La peur perce sous sa voix devenue hystérique dans cette dernière phrase. Pour lier le geste à la parole, elle se retourne vivement. La discussion est close. J'ais pris le risque d'évoquer cette probabilité, mais moi je dispose maintenant d'une totale liberté concernant mes faits et gestes. Stacy ne doit pas pouvoir formuler ce que son esprit avait envie de crier, ou alors elle se fait sincèrement à cette nouvelle existence. L'un et l'autre sont tristes.

Depuis trois mois maintenant j'ai un emploi du temps spécial. Les autres habitants sentent et constatent que je ne suis plus le même, que j'étais passé de l'autre côté du camp. Mais non seulement ils ne peuvent se douter du choix qui n'en était pas un, mais que c'est plutôt une nouvelle prison plutôt qu'un regain de libération. Et dire que chaque soir - sans qu'ils ne le sachent - je fais un rapport à mes supérieurs sur leurs activités et nos maigres conversations.
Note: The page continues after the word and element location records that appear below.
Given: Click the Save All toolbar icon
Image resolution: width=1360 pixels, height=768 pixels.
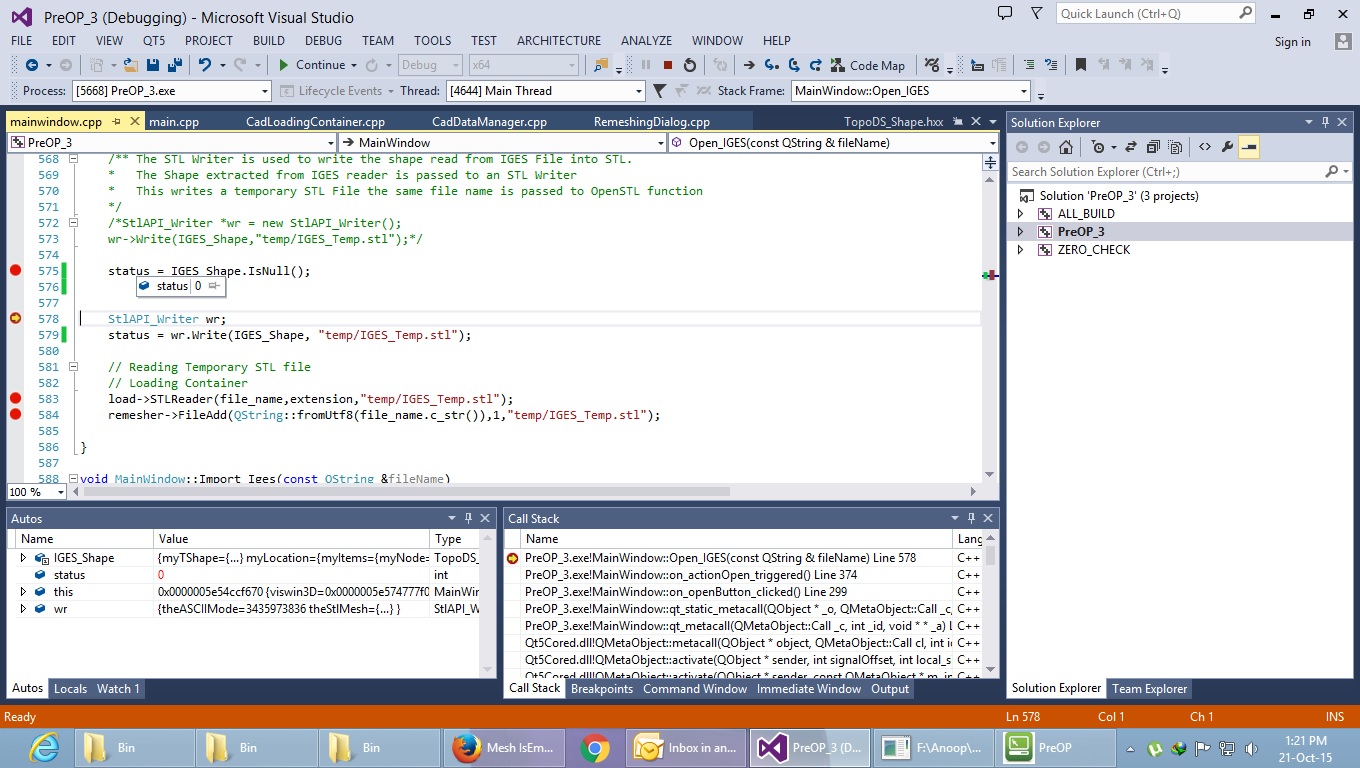Looking at the screenshot, I should click(x=175, y=65).
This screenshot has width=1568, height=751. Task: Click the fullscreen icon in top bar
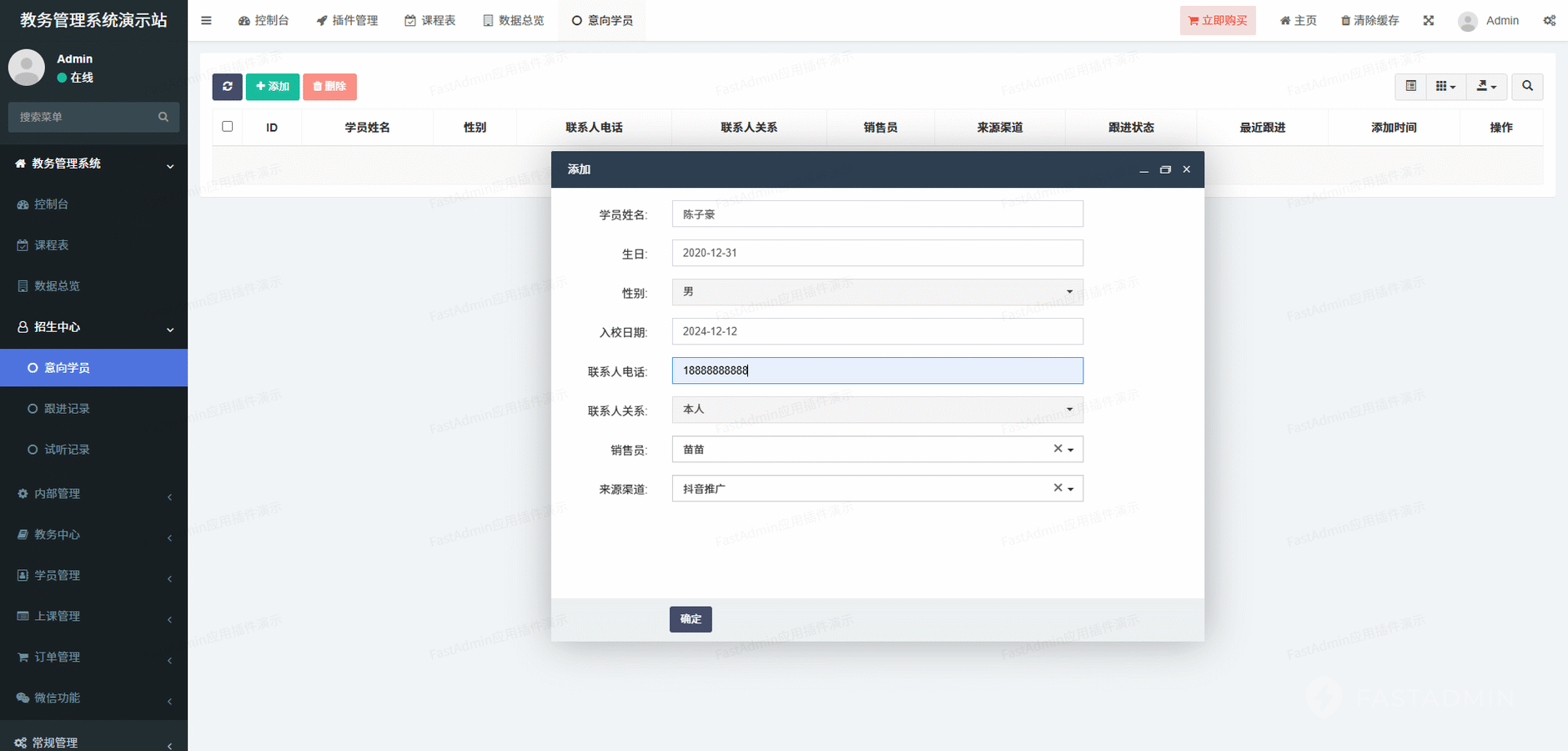coord(1429,21)
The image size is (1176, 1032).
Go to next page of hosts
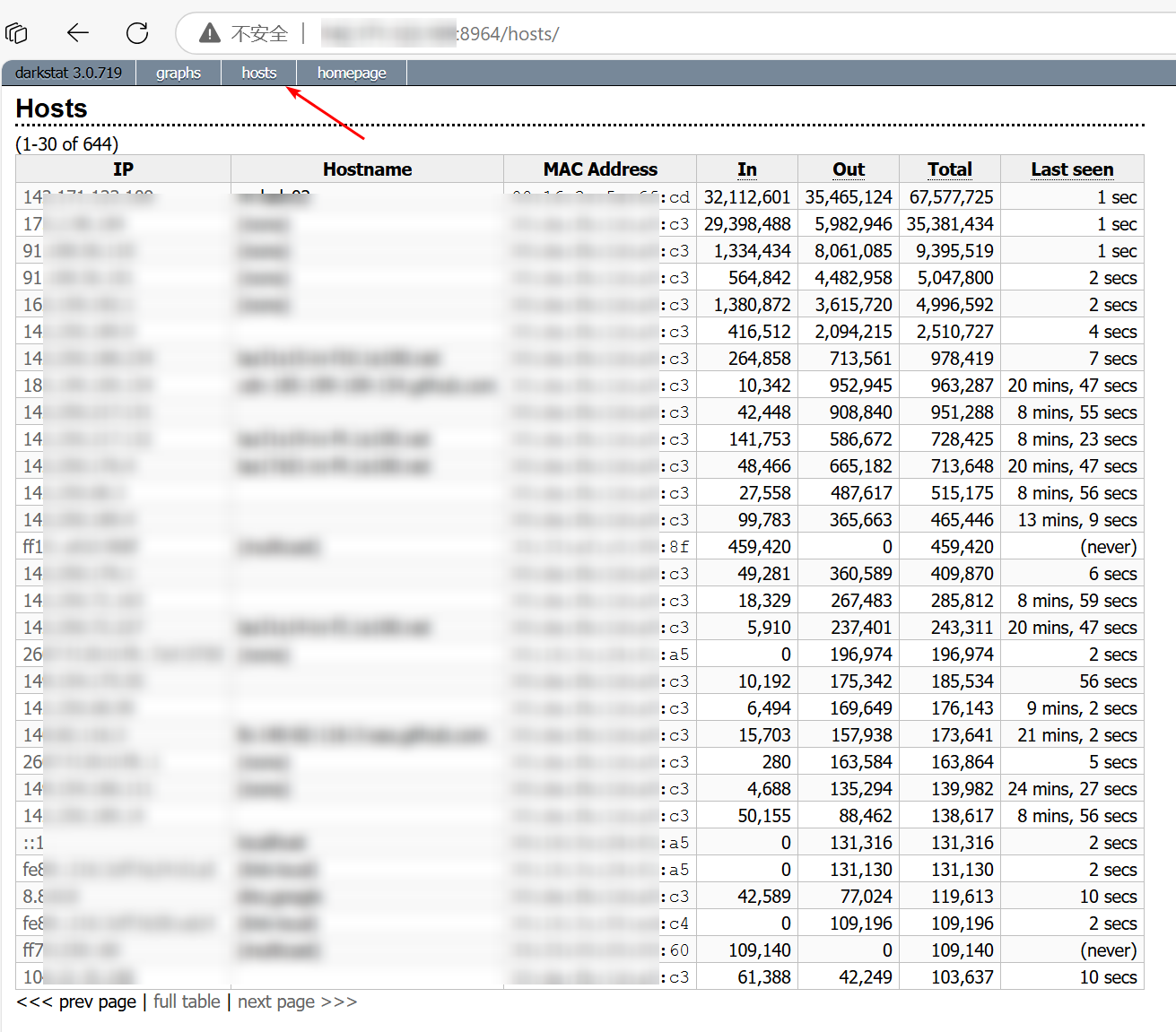(297, 1002)

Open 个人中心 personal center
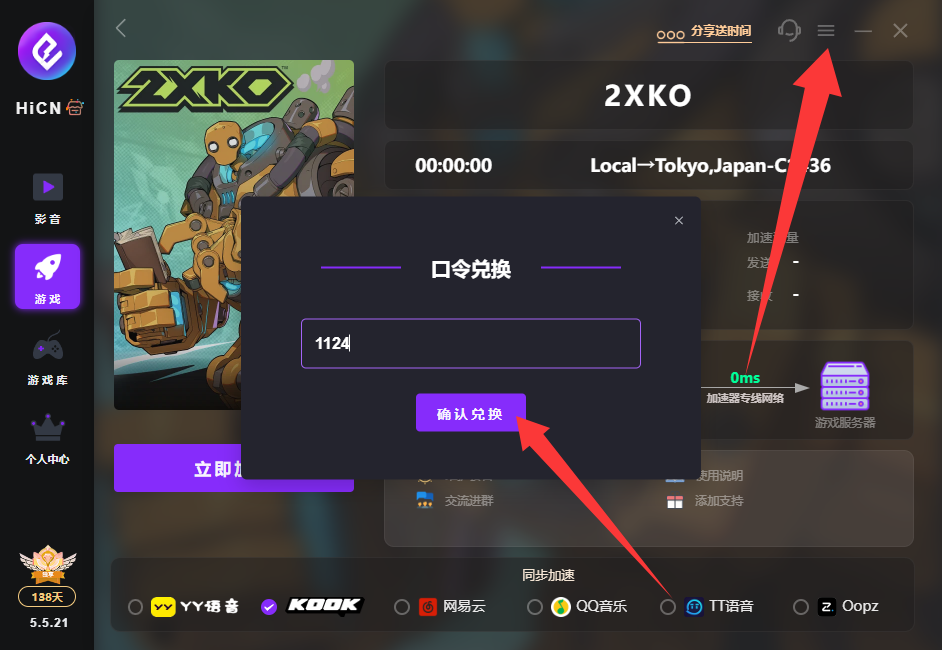(x=47, y=439)
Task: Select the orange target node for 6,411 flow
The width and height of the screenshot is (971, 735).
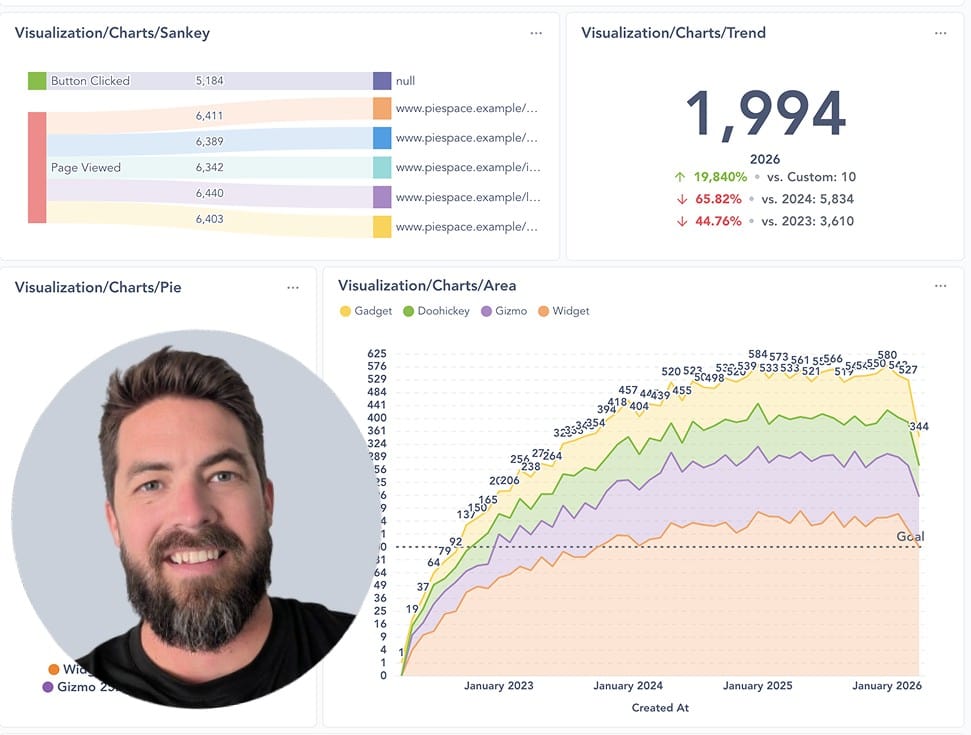Action: click(382, 109)
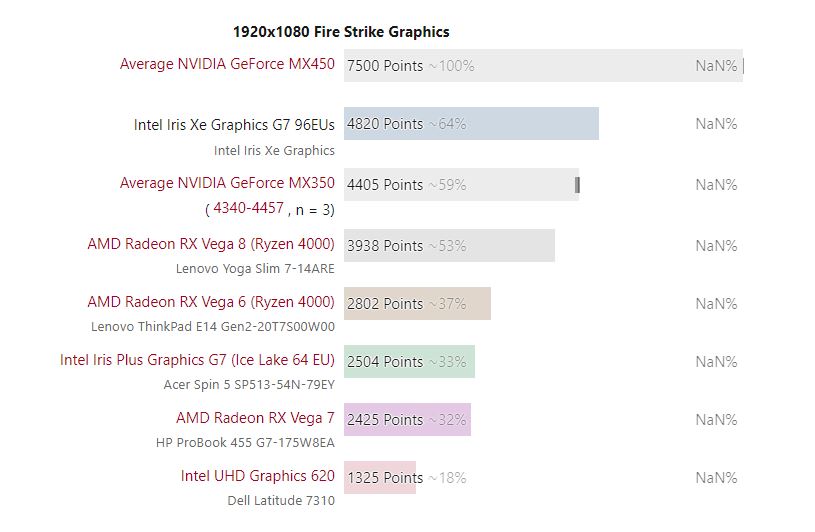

Au lieu d'aller faire du sport avec tous les autres jeunes, je dois maintenant m'exercer dans une salle réservée aux blouses blanches. Je ne suis pas à l'aise d'être au plus près de toutes ces personnes qui ne cessent de m'épier sans aucune forme de discrétion. Je suis également obligé de manger dans le même réfectoire qu'eux. Eux qui continuent de m'observer comme si j'étais la curiosité du village. L'après midi par contre je peux retourner à ma bibliothèque, quel soulagement. Retrouver ce cadre familier, tourner la clef dans cette porte, et être derrière le comptoir : un vrai réconfort. Néanmoins je me sens de plus en plus seul, les lecteurs d'habitude aiment venir me demander conseils ou parler de leurs lectures : c'est une manière de rompre la monotonie de chaque journée. Toutefois, ils ont changés vis à vis de moi. L'après midi fut longue et insupportable à souhait : personne ne vient me poser la moindre question ni me parler d'une trouvaille incroyable.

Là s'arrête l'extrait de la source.